WeLeakInfo.to and associated domain names seized | USAO-DC

WASHINGTON – The FBI and the United States Department of Justice announced today that they have seized the internet domain name weleakinfo.to and two related domain names, ipstress.in and ovh-booter.com, following an investigation internationally on sites allowing users to buy access to stolen personal information or to carry out attacks on the networks of victims.

The announcement was made by U.S. Attorney Matthew M. Graves of the District of Columbia and Special Agent in Charge Wayne A. Jacobs of the FBI’s Washington Field Office Criminal and Cyber ​​Division.

“Today, the FBI and the Department stopped two common and distressing threats: websites that traffic in stolen personal information and sites that attack and disrupt legitimate Internet businesses,” said U.S. Attorney Graves. “Cybercrime often crosses national borders. Using strong working relationships with our international law enforcement partners, we will fight crimes like these that threaten privacy, security and commerce around the world.

“These seizures are excellent examples of the ongoing actions the FBI and our international partners are taking to disrupt malicious cyber activity,” said Special Agent in Charge Jacobs. “Interrupting malicious DDoS operations and taking down websites that facilitate the theft and sale of stolen personal information is a priority for the FBI.”

The WeLeakInfo.to website claimed to provide its users with a search engine to examine and obtain personal information obtained illegally in over 10,000 data breaches containing seven billion indexed records – including, for example, names, email addresses, usernames, phone numbers and passwords for online accounts. The website sold subscriptions so that any user could access the results of these data breaches, with subscriptions offering unlimited searches and access during the subscription period (one day, one week, one month, three months or life). In January 2020, the FBI and the US Department of Justice also announced that they had seized the internet domain name weleakinfo.com, shutting down a similar service then provided on that site.

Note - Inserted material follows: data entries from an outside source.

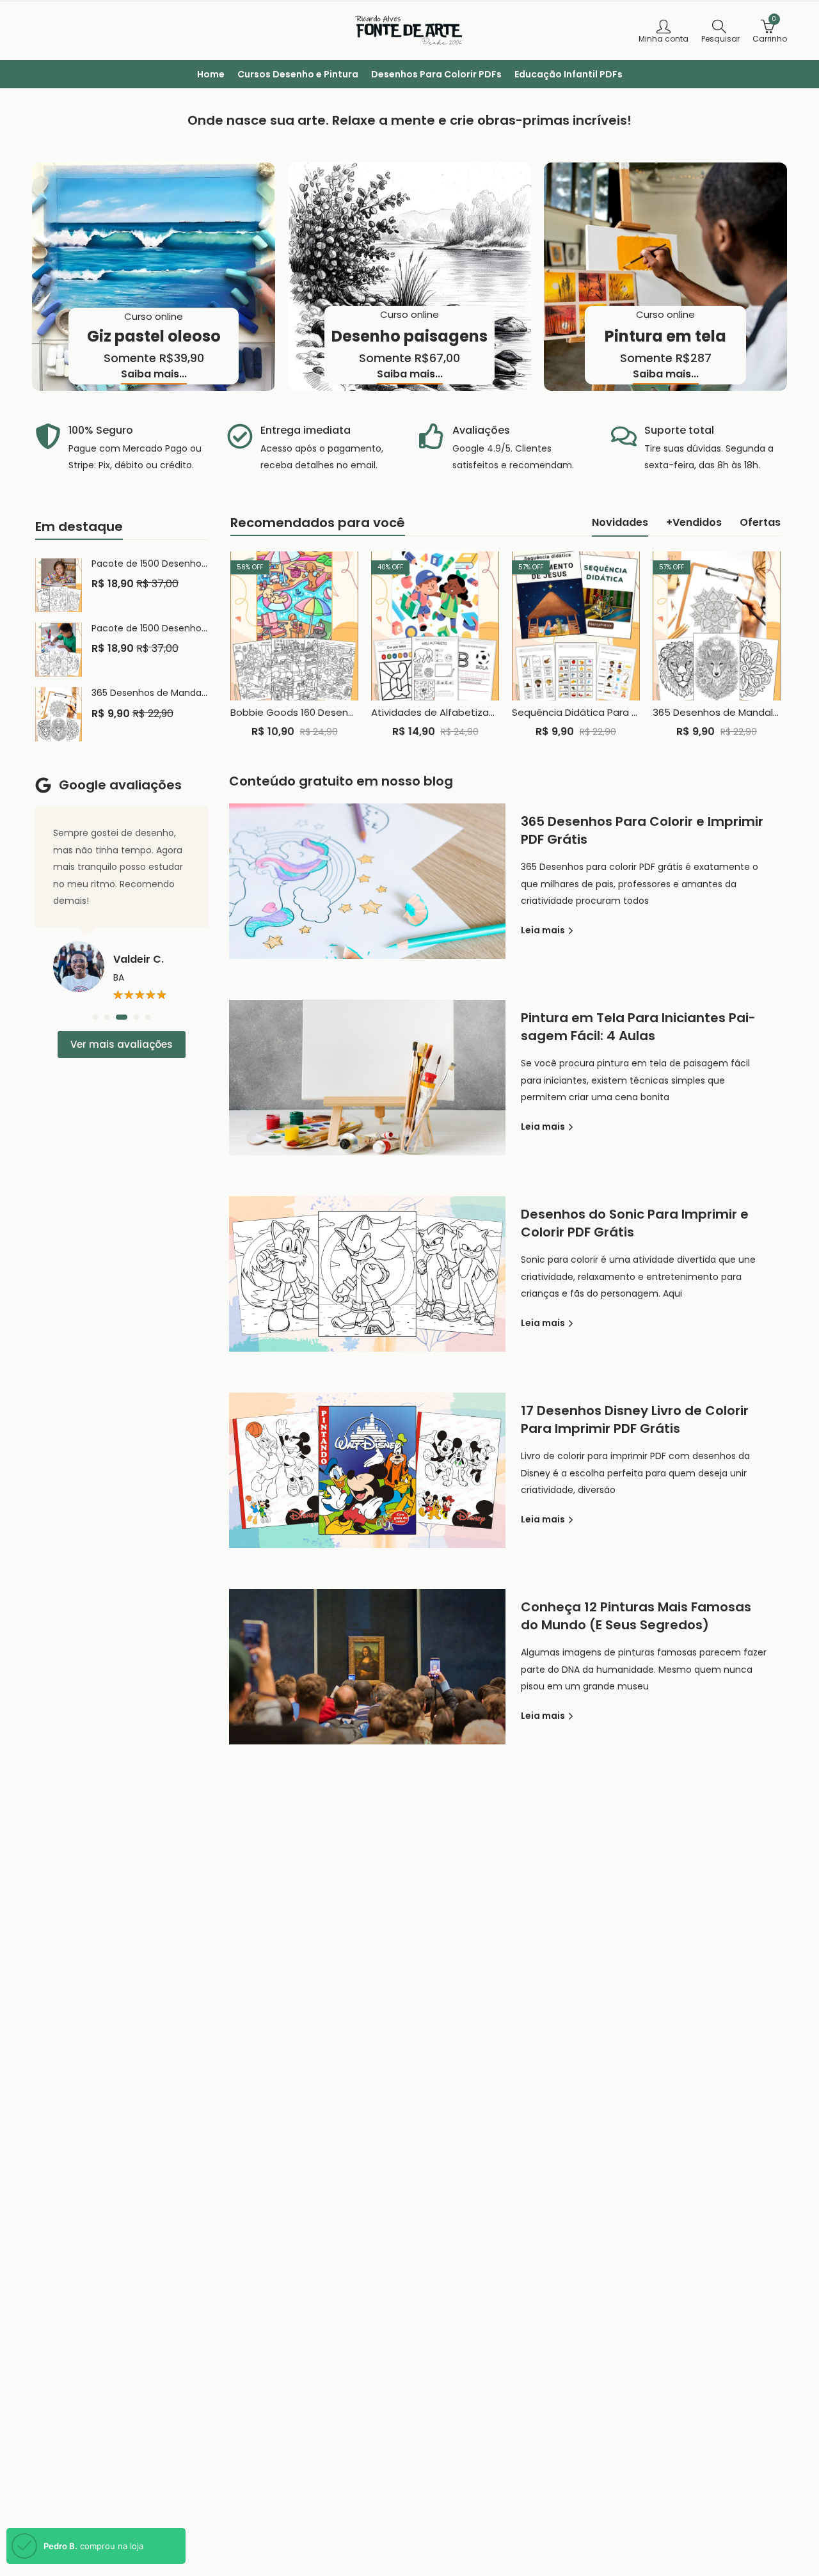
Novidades (620, 522)
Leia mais (544, 930)
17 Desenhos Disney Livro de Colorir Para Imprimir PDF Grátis (635, 1419)
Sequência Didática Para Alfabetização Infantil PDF (632, 712)
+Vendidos (694, 522)
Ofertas (760, 522)
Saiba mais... (154, 374)
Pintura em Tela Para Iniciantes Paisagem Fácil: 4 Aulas (638, 1027)
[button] (95, 1017)
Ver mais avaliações (121, 1044)
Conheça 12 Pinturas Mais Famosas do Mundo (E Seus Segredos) (636, 1616)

The domains ipstress.in and ovh-booter.com were also seized. These sites publicly offered to carry out “distributed denial of service” attacks or “DDoS” attacks for customers – specifically, a format called boot or stress attacks. DDoS attacks are a type of network attack in which multiple Internet-connected devices are used to attack computers hosting a website – usually by flooding the site with Internet traffic – with the aim of rendering it inaccessible to legitimate users or unable to communicate with the Internet. .

With the execution of the warrant, the seized domain names – weleakinfo.to and related domains – are now in federal custody, effectively suspending operation of the website. Site visitors will now find a seizure banner warning them that the domain name has been seized by federal authorities. The U.S. District Court for the District of Columbia issued the warrant of seizure.

The seizures of these areas were part of a police action coordinated with the National Police Corps of the Netherlands and the Federal Police of Belgium. Actions taken by our international partners included the arrest of a main subject, searches at multiple locations, and seizures of web server infrastructure.

Anyone with information about weleakinfo.to or its owners and operators is encouraged to provide that information by filing a complaint (referring to #weleakinfo in the “Description of Incident” field) with the Internet Crime Complaint Center (IC3 ) from the FBI at https://www.ic3.gov/complaint/default.aspx.

These seizures are part of a comprehensive law enforcement action taken by the FBI, the U.S. Attorney’s Office for the District of Columbia and the Computer Crimes and Intellectual Property Section of the Department of Justice, as well as international law enforcement, including the Dutch National Police. and the Belgian Federal Police.